- Problem requirements -
Please work out how many lines in the records below include the word "plus", and reply with that number only.

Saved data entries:
########
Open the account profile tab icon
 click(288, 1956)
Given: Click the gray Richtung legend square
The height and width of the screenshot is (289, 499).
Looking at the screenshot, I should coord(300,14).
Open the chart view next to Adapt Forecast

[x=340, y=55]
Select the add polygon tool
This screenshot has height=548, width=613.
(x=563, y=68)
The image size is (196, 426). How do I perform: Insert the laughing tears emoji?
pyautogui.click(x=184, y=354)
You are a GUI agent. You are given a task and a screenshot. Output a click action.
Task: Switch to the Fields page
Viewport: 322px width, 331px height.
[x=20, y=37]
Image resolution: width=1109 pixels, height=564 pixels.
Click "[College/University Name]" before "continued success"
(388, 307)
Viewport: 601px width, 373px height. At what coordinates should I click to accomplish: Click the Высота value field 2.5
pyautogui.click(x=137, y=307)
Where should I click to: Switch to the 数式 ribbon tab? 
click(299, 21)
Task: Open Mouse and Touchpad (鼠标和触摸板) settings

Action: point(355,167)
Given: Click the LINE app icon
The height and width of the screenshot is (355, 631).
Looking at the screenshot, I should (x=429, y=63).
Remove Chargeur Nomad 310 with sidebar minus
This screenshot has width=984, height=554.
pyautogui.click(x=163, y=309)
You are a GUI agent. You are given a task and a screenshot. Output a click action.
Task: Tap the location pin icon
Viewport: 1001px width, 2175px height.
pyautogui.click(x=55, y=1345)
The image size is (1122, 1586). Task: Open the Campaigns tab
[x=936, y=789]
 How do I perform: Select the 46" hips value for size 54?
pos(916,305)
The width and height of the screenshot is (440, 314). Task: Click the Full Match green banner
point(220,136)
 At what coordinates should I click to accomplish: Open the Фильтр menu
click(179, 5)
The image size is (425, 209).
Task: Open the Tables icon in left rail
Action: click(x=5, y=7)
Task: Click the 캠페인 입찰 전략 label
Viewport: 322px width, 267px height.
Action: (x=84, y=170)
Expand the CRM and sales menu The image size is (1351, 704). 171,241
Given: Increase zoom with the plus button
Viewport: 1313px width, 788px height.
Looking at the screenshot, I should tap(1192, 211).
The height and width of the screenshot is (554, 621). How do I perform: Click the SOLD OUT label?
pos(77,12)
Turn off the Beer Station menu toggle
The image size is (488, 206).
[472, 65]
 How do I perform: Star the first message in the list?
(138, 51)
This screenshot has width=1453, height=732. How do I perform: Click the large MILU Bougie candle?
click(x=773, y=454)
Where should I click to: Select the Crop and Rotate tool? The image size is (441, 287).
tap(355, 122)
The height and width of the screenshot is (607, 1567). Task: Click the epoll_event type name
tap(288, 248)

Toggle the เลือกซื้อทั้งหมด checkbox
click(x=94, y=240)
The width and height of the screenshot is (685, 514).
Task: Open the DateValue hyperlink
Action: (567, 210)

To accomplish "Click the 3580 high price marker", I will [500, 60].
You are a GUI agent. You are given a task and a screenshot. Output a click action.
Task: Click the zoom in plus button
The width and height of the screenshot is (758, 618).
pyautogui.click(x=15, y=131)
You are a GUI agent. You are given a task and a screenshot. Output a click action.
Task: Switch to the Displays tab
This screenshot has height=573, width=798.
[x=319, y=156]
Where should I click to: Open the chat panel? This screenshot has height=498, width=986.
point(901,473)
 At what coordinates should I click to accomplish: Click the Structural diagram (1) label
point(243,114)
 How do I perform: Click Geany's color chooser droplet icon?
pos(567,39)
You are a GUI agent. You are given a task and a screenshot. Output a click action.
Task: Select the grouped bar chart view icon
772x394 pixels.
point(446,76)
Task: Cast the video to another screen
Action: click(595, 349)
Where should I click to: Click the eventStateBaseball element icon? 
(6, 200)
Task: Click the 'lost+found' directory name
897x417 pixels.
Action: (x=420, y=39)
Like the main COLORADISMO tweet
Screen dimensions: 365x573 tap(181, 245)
########
- Written solution -
2